9 de agosto de 2019
In the border town of Tijuana, Mexico, a unique program created for the most vulnerable: children. Kids on the move often feel displaced and lonely. Now a special school on wheels is trying to change that.
A migrant mother and her little daughter have made the long, grueling journey from their home in Guatemala here to the Mexican border city of Tijuana.
The girl misses home, especially her old school and the chance to be with other children. Her mother said the girl often feels bored, lonely and scared.
That began to change after some migrants’ rights activists created this bus, which has become a sort of school on wheels in Tijuana.
Migrant children have a place where they can study together and that’s transforming their lives.
“It’s really been a help to me because when we got here, my daughter was depressed and now she’s developing more, said Mirsa Juarez, a mother from Guatemala. “She plays more, and she’s not depressed, doesn’t have that depression that children can get.”
Children from Guatemala, El Salvador, Honduras, and Mexico spend several hours a day aboard the bus, participating in guided activities. They’re learning things like math, English and how to interact with kids from other countries.

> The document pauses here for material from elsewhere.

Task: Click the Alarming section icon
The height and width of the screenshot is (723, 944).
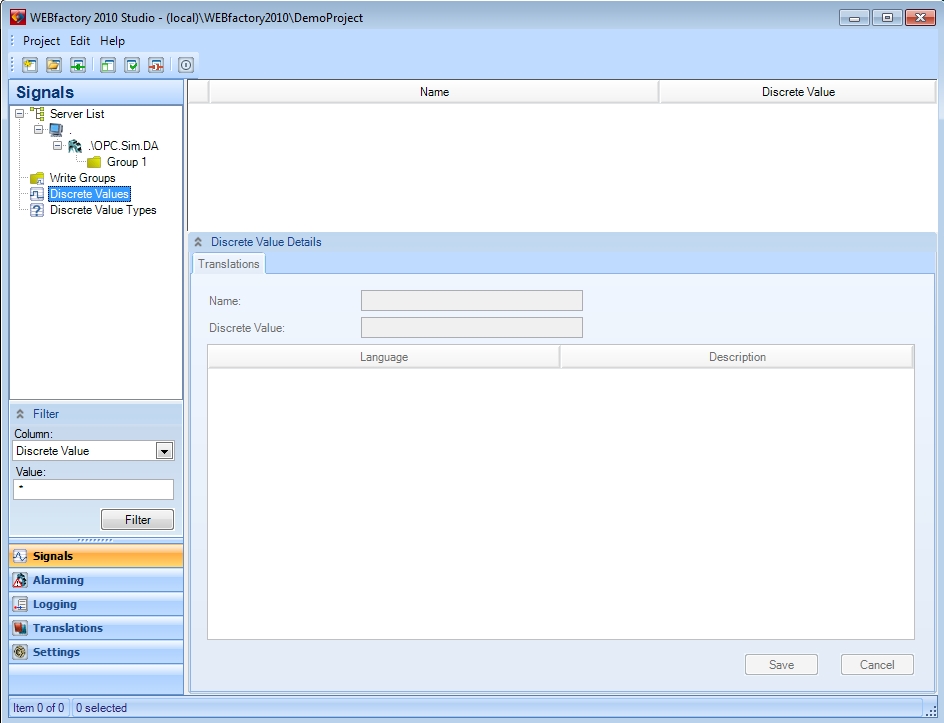Action: pyautogui.click(x=20, y=580)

The program is called “Si Se Puedo” or “Yes, We Can.”
Estefania Rebellon, an actress in Los Angeles is the director. As a child, she and her family migrated from Colombia to Miami. Rebellon said this education program provides migrant children with moments of kindness and support they seldom got back in Central America.
“You can see that they’re playing in groups here, they have their friends, they know each other,” said Rebellon. “What we’re doing here is creating a world where they feel safe and can simply be children.”
That’s a crucial lesson that these children are taking to heart—one they’ll likely take with them to the next place they call home.